HOW TO COMPLETE THIS TASK —
Beginning with the line where "CH (1227, 41)" appears, retype every remaining line of the data below, both the first and last included.

EXTRACTED DATA —

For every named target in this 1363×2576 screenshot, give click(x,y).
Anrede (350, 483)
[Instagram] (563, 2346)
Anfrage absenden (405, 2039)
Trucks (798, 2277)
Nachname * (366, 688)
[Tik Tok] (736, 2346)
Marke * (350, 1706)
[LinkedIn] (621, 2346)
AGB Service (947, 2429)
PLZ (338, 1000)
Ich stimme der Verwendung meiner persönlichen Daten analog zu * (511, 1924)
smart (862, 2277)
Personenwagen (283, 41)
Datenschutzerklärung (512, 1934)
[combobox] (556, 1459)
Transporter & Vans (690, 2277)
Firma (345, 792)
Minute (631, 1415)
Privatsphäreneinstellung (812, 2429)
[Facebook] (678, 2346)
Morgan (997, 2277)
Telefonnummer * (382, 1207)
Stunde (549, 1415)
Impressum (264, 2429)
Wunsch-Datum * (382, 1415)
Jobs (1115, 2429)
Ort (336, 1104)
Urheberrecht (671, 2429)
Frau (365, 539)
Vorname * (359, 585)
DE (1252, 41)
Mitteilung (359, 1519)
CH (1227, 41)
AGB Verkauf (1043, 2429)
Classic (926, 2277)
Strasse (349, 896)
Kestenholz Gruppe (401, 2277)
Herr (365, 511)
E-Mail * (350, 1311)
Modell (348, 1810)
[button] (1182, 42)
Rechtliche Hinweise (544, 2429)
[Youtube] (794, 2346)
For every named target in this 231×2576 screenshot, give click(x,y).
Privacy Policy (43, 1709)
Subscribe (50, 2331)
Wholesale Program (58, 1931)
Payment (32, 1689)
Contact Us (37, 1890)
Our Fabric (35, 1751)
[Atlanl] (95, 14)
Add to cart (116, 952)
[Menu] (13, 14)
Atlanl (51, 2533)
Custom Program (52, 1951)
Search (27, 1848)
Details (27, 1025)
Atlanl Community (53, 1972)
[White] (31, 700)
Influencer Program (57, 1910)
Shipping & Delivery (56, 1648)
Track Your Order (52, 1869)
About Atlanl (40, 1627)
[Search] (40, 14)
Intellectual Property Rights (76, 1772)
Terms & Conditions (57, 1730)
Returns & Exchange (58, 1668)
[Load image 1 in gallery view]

ANSWER TO THIS TASK —
CH (1227, 41)
AGB Verkauf (1043, 2429)
Classic (926, 2277)
Strasse (349, 896)
Kestenholz Gruppe (401, 2277)
Herr (365, 511)
E-Mail * (350, 1311)
Modell (348, 1810)
[button] (1182, 42)
Rechtliche Hinweise (544, 2429)
[Youtube] (794, 2346)
For every named target in this 231×2576 screenshot, give click(x,y).
Privacy Policy (43, 1709)
Subscribe (50, 2331)
Wholesale Program (58, 1931)
Payment (32, 1689)
Contact Us (37, 1890)
Our Fabric (35, 1751)
[Atlanl] (95, 14)
Add to cart (116, 952)
[Menu] (13, 14)
Atlanl (51, 2533)
Custom Program (52, 1951)
Search (27, 1848)
Details (27, 1025)
Atlanl Community (53, 1972)
[White] (31, 700)
Influencer Program (57, 1910)
Shipping & Delivery (56, 1648)
Track Your Order (52, 1869)
About Atlanl (40, 1627)
[Search] (40, 14)
Intellectual Property Rights (76, 1772)
Terms & Conditions (57, 1730)
Returns & Exchange (58, 1668)
[Load image 1 in gallery view]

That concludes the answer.